The ambitious question it is asking is: How can digital technologies be harnessed to tackle climate change?

The Society is seeking to identify actions the UK can take to play a leading role in “data-enabled innovation” and the adoption of digital technologies – from AI through to new forms of computer hardware – to tackle climate change.

Andy Hopper FRS, Treasurer and Vice-President of the Royal Society and Professor of Computer Technology at Cambridge University, as well as being Chair of the project, writes:

Recent Royal Society policy studies have noted the potential for powerful digital technologies, such as machine learning and artificial intelligence (AI), to be applied to address major societal challenges. These studies identified the conditions needed to support the safe and rapid deployment of the technology; the forms of governance of data use needed to create an environment of careful stewardship; and the role that technology can play in helping address governance challenges.
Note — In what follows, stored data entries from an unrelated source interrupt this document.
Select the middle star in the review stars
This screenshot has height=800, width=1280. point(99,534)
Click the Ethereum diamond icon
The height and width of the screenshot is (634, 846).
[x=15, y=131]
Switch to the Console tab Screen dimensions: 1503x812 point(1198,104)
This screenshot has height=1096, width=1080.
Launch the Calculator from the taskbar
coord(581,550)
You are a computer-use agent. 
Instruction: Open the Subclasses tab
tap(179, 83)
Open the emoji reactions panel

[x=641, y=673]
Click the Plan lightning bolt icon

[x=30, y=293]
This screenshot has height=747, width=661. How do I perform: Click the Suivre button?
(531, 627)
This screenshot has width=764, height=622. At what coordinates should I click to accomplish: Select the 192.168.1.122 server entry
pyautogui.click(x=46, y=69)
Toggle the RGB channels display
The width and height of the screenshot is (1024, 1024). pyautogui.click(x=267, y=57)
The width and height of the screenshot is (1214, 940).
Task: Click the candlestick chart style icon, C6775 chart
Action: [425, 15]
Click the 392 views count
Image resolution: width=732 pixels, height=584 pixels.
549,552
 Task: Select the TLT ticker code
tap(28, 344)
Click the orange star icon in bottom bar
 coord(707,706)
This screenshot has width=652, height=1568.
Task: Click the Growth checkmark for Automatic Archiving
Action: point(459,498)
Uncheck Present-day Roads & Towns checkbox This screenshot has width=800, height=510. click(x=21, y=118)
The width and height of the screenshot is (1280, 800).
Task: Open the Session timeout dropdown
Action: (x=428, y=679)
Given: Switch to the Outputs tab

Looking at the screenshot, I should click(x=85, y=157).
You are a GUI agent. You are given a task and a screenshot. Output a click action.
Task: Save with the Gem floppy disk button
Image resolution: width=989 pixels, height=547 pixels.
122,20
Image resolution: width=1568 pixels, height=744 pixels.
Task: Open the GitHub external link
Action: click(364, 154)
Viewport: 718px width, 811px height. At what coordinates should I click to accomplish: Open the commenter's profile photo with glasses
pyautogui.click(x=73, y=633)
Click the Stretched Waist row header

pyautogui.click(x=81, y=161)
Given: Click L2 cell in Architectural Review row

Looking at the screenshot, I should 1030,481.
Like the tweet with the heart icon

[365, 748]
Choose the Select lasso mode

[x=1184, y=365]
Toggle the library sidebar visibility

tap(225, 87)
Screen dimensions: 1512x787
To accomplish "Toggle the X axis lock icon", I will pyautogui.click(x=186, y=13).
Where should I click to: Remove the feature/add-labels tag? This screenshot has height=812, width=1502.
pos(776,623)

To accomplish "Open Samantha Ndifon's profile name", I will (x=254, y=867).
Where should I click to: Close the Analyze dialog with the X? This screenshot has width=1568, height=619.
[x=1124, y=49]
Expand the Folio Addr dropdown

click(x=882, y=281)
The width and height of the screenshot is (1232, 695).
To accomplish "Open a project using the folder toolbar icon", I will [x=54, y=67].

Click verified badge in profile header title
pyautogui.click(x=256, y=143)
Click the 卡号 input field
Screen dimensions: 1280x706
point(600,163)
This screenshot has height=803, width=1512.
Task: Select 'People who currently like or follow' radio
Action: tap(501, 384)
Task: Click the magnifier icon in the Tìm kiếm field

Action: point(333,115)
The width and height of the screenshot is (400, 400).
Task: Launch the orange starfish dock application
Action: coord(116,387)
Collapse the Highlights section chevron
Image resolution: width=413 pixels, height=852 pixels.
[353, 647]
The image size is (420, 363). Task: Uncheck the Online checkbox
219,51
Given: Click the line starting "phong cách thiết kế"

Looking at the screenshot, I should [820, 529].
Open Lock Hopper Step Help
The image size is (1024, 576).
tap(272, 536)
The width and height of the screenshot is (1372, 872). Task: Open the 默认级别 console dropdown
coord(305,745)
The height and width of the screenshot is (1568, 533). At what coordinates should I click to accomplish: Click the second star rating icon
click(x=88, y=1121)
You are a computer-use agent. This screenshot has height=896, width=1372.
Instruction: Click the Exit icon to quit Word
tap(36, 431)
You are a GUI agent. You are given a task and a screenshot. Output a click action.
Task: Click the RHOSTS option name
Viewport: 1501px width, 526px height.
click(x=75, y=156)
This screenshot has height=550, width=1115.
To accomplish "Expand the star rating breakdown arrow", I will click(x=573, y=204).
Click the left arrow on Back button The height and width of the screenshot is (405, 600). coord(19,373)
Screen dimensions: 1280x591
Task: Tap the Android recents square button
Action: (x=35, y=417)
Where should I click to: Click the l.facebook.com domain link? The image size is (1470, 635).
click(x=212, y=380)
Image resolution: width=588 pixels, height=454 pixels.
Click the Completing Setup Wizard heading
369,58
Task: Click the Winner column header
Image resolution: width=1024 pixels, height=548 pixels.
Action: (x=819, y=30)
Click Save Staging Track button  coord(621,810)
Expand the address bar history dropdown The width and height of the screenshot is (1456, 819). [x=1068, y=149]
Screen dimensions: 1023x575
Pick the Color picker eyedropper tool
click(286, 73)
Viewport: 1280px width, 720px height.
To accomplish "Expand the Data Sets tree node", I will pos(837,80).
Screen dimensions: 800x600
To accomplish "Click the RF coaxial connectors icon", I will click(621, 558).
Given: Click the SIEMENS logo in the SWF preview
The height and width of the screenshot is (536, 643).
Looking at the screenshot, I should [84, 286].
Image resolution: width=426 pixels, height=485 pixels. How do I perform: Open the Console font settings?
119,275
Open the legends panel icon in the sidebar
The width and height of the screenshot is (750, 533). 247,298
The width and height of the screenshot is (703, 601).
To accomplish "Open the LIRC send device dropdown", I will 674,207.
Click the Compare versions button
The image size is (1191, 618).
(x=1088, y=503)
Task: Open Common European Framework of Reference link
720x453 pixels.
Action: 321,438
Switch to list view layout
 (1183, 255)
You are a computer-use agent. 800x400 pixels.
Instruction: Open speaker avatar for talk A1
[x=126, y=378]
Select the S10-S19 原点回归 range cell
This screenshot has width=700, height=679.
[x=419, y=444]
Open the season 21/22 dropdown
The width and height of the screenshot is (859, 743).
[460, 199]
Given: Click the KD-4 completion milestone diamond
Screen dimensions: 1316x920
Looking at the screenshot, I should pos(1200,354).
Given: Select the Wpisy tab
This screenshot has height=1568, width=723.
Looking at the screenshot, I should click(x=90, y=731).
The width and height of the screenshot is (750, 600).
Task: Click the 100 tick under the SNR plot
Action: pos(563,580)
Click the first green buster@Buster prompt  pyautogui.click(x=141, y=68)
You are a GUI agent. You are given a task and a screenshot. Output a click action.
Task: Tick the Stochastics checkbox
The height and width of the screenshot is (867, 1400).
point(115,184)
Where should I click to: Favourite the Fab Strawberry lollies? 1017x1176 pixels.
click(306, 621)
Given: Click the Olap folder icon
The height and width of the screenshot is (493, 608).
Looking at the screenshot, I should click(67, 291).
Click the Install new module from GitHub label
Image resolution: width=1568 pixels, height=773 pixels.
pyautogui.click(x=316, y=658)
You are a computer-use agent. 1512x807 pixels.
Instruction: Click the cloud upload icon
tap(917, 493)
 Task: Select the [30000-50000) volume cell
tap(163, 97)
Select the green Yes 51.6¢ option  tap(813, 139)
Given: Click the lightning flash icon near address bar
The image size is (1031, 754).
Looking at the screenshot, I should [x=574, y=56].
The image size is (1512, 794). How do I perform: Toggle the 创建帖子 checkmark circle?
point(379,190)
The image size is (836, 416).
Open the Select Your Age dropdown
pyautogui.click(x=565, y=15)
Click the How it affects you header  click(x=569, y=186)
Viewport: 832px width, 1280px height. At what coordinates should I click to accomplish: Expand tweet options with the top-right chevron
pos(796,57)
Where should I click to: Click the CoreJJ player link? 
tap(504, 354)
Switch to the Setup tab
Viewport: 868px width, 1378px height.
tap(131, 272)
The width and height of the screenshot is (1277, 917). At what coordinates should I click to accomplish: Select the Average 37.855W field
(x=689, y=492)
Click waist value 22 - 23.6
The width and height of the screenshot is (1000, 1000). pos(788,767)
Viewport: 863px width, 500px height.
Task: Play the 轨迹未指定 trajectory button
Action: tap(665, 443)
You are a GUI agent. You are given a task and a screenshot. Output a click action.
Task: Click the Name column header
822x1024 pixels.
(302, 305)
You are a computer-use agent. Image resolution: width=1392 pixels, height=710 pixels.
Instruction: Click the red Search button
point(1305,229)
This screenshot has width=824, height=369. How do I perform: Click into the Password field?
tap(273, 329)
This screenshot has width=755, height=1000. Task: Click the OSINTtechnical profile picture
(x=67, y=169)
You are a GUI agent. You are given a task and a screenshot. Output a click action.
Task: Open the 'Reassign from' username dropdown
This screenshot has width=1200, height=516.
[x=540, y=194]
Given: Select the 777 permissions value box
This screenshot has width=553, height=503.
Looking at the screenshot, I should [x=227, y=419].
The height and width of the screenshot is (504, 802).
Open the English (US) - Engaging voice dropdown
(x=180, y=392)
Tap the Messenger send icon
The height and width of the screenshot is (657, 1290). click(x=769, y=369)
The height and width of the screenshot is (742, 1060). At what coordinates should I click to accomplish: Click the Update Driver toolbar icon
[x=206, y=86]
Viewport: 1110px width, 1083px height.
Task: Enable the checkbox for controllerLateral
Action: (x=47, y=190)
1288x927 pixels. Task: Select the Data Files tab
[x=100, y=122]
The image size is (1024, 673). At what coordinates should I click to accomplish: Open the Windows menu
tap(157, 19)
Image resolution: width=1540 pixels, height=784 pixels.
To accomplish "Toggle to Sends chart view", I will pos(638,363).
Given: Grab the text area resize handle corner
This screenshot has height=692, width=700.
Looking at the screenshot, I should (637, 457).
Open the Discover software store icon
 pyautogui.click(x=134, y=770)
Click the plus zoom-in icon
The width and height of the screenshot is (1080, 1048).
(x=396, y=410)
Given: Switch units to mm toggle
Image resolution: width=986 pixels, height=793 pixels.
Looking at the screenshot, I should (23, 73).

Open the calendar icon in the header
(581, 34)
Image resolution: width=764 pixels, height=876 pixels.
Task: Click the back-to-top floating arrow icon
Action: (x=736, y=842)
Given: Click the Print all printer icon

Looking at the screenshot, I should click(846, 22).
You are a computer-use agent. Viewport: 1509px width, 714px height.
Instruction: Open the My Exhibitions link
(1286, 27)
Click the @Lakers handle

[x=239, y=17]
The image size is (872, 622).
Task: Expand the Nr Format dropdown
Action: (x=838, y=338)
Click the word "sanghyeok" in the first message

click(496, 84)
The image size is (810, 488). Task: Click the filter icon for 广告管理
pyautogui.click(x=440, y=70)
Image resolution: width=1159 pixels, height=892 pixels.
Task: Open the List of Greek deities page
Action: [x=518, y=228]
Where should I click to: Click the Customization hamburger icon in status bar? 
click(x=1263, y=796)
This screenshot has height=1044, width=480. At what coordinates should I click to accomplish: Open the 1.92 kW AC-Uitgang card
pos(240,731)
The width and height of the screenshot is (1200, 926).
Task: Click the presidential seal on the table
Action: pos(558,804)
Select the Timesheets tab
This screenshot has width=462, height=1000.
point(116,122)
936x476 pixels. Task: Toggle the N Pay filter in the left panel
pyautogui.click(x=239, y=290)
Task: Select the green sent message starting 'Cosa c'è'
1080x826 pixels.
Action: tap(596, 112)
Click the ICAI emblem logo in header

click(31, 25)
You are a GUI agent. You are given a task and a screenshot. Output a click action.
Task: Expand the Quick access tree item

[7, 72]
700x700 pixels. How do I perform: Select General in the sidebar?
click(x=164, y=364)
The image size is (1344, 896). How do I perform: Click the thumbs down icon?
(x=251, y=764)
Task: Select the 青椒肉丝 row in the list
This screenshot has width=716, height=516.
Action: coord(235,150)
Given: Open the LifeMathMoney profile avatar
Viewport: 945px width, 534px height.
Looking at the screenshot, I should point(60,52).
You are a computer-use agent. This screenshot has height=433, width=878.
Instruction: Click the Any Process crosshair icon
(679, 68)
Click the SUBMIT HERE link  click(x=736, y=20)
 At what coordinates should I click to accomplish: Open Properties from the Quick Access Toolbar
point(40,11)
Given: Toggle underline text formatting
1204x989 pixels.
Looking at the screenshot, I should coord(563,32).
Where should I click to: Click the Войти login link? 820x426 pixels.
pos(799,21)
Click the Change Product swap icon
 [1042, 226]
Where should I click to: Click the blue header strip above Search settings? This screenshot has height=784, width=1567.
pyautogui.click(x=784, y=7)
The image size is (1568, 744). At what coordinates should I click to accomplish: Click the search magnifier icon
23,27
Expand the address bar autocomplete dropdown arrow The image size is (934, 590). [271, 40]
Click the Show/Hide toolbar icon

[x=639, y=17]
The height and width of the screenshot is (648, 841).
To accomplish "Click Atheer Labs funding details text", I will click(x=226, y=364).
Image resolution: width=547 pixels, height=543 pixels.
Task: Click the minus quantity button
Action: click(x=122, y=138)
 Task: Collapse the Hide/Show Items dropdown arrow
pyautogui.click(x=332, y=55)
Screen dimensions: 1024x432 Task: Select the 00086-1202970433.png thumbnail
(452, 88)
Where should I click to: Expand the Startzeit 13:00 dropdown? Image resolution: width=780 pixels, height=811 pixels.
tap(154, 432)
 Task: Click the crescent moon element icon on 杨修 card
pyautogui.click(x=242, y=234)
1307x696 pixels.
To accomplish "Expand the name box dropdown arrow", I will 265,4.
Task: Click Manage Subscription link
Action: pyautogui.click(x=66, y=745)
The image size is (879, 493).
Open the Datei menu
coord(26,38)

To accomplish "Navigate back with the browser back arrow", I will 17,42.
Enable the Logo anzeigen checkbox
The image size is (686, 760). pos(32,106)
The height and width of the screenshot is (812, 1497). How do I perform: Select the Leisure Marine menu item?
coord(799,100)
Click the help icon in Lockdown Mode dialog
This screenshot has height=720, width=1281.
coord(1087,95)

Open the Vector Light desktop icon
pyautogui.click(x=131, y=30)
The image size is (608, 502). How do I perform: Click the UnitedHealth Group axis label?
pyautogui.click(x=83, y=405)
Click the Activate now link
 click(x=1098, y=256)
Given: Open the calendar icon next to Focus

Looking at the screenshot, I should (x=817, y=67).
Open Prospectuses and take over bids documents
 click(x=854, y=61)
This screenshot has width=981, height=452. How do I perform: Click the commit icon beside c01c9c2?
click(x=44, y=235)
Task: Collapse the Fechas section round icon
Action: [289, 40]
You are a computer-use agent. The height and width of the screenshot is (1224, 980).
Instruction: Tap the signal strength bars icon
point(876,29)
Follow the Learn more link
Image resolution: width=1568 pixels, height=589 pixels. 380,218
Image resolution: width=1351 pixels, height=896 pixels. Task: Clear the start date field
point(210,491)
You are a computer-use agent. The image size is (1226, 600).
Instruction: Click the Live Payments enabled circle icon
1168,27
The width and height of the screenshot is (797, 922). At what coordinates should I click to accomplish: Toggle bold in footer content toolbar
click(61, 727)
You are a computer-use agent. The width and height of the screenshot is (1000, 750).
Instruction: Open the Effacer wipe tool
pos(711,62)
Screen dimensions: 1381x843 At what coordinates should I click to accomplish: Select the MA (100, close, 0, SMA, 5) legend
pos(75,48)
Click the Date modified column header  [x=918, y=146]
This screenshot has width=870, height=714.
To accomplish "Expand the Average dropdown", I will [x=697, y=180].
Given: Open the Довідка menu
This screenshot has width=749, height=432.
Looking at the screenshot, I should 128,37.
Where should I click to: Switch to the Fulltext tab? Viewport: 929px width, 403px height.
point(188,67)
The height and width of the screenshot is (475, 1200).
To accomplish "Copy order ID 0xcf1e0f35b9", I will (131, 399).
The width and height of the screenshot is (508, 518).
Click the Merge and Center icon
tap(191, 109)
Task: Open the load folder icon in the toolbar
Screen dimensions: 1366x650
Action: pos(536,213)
Building on this work, over 2020 the Society will investigate how data and digital technologies can be applied to the challenge of reaching net zero.

The project on digital technologies and the planet, which started last year, will have three main thrusts.

  1. To investigate the ways in which digital technologies can be mobilised to tackle climate change, both in terms of the development of ‘greener’ digital systems and their application to reduce carbon emissions.
  2. To explore pathways for the development of trustworthy digital systems to support efforts to reduce carbon emissions, and the policies that can help advance their development and use.
  3. To create a vision for the future of digital technologies deployed in support of reducing carbon emissions.

The Society says:

“Digital technologies could support this transformation. These technologies have already reshaped many daily activities – from online retail to on-demand transport services – with individuals using data-enabled systems to bring physical activities into the digital realm, reducing carbon emissions in the process. As technologies develop and systems for data use evolve, there will be further opportunities to find new ways of carrying out everyday tasks, with digital technologies bolstering a low-carbon revolution.”

The Royal Society, formally The Royal Society of London for Improving Natural Knowledge, is a learned society and the United Kingdom’s national academy of sciences.